Work item.
Retype every entry word for word. Omit the pictures.

[Collected data entries]
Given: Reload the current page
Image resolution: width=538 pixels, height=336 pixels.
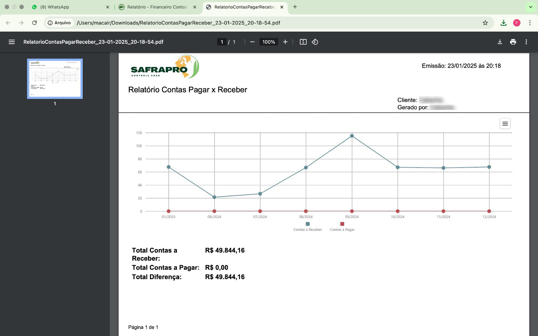Looking at the screenshot, I should click(x=34, y=23).
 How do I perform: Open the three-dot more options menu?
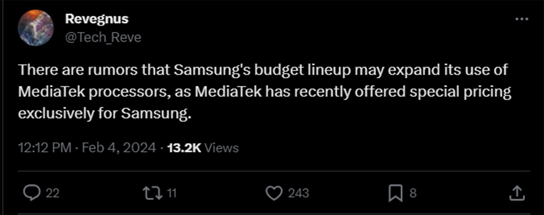coord(521,19)
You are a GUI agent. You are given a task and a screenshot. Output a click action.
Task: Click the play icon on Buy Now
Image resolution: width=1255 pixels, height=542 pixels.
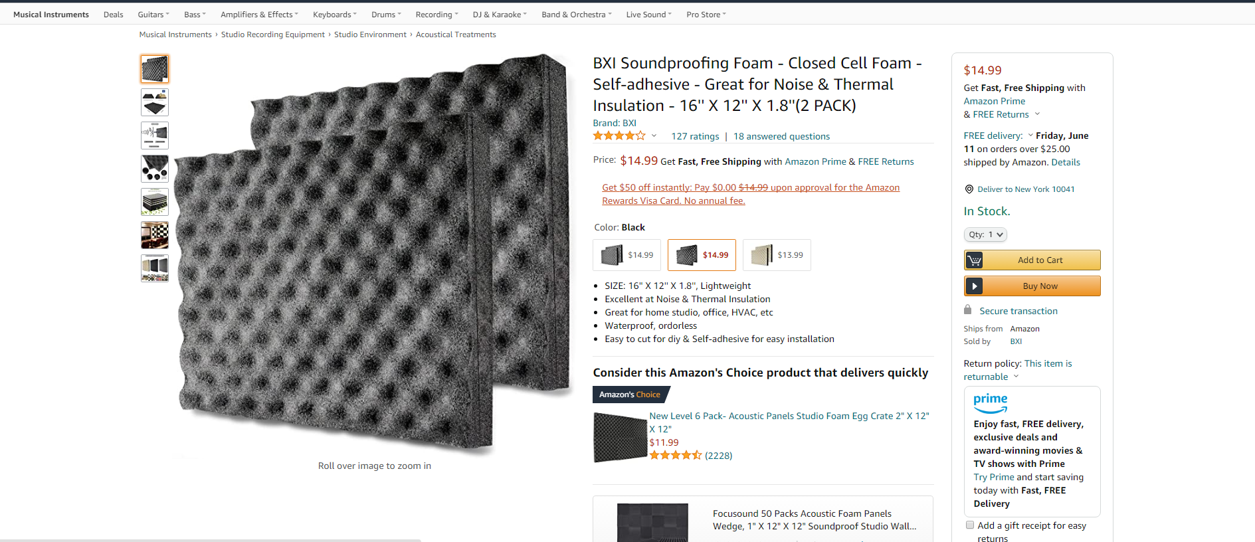click(974, 286)
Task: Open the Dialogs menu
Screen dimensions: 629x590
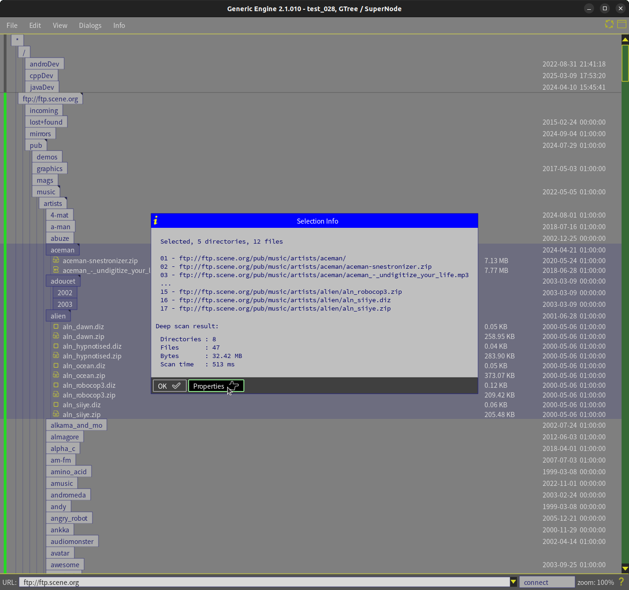Action: pyautogui.click(x=90, y=26)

Reply.
Given: Reload the current page
Image resolution: width=538 pixels, height=336 pixels.
Looking at the screenshot, I should click(x=34, y=23).
 How do I perform: Open the three-dot more options menu?
coord(521,19)
You are a GUI agent. You are given a task and a screenshot. Output a click action.
Task: Click the play icon on Buy Now
Image resolution: width=1255 pixels, height=542 pixels.
click(974, 286)
Task: Open the Dialogs menu
Screen dimensions: 629x590
Action: pyautogui.click(x=90, y=26)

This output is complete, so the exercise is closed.